*Records shown*
----

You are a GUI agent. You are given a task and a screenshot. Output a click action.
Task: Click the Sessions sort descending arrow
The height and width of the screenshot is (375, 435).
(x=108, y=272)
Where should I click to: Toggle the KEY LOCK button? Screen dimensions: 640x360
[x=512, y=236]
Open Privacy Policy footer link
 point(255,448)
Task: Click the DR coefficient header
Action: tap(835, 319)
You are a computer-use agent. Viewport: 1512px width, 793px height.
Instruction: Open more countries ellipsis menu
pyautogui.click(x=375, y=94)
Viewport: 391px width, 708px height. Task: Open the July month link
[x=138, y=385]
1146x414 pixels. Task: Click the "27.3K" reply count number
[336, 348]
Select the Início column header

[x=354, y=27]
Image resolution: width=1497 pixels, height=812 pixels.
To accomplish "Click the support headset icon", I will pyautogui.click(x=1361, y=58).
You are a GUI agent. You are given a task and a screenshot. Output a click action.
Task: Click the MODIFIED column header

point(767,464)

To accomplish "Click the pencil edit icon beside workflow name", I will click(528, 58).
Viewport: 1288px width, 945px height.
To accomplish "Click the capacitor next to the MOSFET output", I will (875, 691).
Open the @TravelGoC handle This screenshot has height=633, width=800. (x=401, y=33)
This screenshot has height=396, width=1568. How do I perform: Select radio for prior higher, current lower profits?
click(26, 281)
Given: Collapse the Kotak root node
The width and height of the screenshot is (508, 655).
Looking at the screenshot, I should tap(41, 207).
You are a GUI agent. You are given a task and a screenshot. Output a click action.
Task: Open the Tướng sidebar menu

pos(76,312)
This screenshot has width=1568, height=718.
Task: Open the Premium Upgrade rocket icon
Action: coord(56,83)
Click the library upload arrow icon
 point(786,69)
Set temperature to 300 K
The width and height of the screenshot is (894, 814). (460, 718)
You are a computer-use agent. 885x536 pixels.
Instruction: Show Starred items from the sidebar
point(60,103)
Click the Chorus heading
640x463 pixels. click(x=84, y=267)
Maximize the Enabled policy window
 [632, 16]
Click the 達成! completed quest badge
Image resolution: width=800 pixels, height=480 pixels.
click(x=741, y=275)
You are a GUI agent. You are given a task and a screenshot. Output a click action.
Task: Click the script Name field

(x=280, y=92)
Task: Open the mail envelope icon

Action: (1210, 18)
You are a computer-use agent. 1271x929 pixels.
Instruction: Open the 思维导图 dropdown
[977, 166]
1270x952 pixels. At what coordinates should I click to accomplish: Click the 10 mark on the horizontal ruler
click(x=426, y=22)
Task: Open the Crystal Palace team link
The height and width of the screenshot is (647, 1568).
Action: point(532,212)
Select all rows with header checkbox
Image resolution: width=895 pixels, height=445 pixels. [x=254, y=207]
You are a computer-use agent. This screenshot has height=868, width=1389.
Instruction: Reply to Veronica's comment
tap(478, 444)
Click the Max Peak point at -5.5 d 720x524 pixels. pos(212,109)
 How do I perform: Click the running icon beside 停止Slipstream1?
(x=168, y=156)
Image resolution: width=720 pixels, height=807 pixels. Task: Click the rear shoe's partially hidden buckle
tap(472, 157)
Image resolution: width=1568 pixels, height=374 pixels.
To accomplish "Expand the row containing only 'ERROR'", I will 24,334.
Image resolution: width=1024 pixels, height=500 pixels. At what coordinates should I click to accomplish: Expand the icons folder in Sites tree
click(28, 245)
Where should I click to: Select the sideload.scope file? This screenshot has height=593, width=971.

----

*Activity*
Where a line above holds the word "will", copy it.

*Response below*
To accomplish "Click the support headset icon", I will pyautogui.click(x=1361, y=58).
To accomplish "Click the pencil edit icon beside workflow name", I will click(528, 58).
To accomplish "Click the capacitor next to the MOSFET output", I will (875, 691).
To accomplish "Expand the row containing only 'ERROR'", I will 24,334.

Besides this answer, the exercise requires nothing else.